Classical sculpture refers to the forms of sculpture from Ancient Greece and Ancient Rome and the Hellenized, and Romanized civilizations under their rule or influence from about 500B.C. to fall of Rome in AD 476. It also refers stylistically to modern sculptures done in a classical style. Classical sculptures have been popular since the Renaissance. Only those works that closely followthe canon of classical forms would fall under the term.



Stone Sculptures

Stone sculpture is the result of forming 3-dimensional visually interesting objects from stone. Carving stone into sculpture is an activity older than civilization itself. Prehistoric sculptures were usually human forms, such as the Venus of Willendorf and the faceless statues of the Cycladic cultures of ancient Greece. Later cultures devised animal, human-animal and abstract forms in stone. The earliest cultures used abrasive techniques, and modern technology employs pneumatic hammers and other devices. But for most of human history, sculptors used hammer and chisel as the basic tools for carving stone.


Environment Sculptures











The term environmental sculpture is variously defined. A development of the art of the 20th century, environmental sculpture usually creates or alters the environment for the viewer, as opposed to presenting itself figurally or monumentally before the viewer. A frequent trait of larger environmental sculptures is that one can actually enter or pass through the sculpture and be partially or completely surrounded by it. Also, in the same spirit, it may be designed to generate shadows or reflections, or to color the light in the surrounding area.
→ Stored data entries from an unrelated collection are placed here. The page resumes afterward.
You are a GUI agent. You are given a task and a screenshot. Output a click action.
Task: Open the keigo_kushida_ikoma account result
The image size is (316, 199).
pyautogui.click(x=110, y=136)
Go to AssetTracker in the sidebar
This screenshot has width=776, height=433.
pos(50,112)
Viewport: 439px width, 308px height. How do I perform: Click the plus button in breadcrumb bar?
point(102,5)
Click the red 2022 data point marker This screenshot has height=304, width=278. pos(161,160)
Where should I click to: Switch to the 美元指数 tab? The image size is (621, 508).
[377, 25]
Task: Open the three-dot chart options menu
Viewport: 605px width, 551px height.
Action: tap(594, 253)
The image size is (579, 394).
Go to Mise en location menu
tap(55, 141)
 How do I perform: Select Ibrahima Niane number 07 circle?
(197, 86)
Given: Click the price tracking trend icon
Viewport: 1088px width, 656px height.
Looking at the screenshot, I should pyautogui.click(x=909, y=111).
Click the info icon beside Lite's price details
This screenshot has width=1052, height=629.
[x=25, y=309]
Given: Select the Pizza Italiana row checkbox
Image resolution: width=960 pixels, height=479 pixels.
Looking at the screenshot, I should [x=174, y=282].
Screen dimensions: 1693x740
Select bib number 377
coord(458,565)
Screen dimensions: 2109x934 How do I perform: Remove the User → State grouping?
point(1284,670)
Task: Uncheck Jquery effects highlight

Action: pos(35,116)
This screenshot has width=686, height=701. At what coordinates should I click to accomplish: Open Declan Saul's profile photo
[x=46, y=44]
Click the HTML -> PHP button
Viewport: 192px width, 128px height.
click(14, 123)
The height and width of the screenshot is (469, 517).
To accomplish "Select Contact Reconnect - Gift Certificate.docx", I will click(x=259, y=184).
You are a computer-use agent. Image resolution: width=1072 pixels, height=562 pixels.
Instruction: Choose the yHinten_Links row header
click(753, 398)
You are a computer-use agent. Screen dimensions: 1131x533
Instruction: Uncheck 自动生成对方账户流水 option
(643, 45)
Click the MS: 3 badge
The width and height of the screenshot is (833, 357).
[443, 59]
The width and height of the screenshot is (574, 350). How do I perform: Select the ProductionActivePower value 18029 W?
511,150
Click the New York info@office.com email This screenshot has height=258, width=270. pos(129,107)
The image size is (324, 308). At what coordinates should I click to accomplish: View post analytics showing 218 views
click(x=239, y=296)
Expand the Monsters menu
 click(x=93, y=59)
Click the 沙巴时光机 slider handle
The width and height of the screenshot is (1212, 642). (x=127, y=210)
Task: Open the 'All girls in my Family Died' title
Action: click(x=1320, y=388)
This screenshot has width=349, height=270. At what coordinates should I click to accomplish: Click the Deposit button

Mannerist Period Sculptures


During the Mannerist period, more abstract representations were praised, (such as the "figura serpentinata" or "twisted figure") giving more thought to color and composition rather than realistic portrayal of the subjects in the piece. This is exemplified in Giambologna's Abduction Women, where the figures are not positioned in a way which is at all comfortable, or even humanly possible, but the position and emotion still come across.

Modernist sculpture



Modernist sculpture movements include Cubism, Geometric abstraction, De Stijl, Suprematism, Constructivism, Dadaism, Surrealism ,Futurism ,Formalism Abstract expressionism , Pop-Art, Minimalism, Land art, Installation art among others. In the early days of the 20th century Pablo Picasso revolutionized the art of sculpture when he began creating his constructions fashioned by combining disparate objects and materials into one constructed piece of sculpture, - by addition. Picasso reinvented the art of sculpture with his innovative use of constructing a work in three dimensions with disparate material.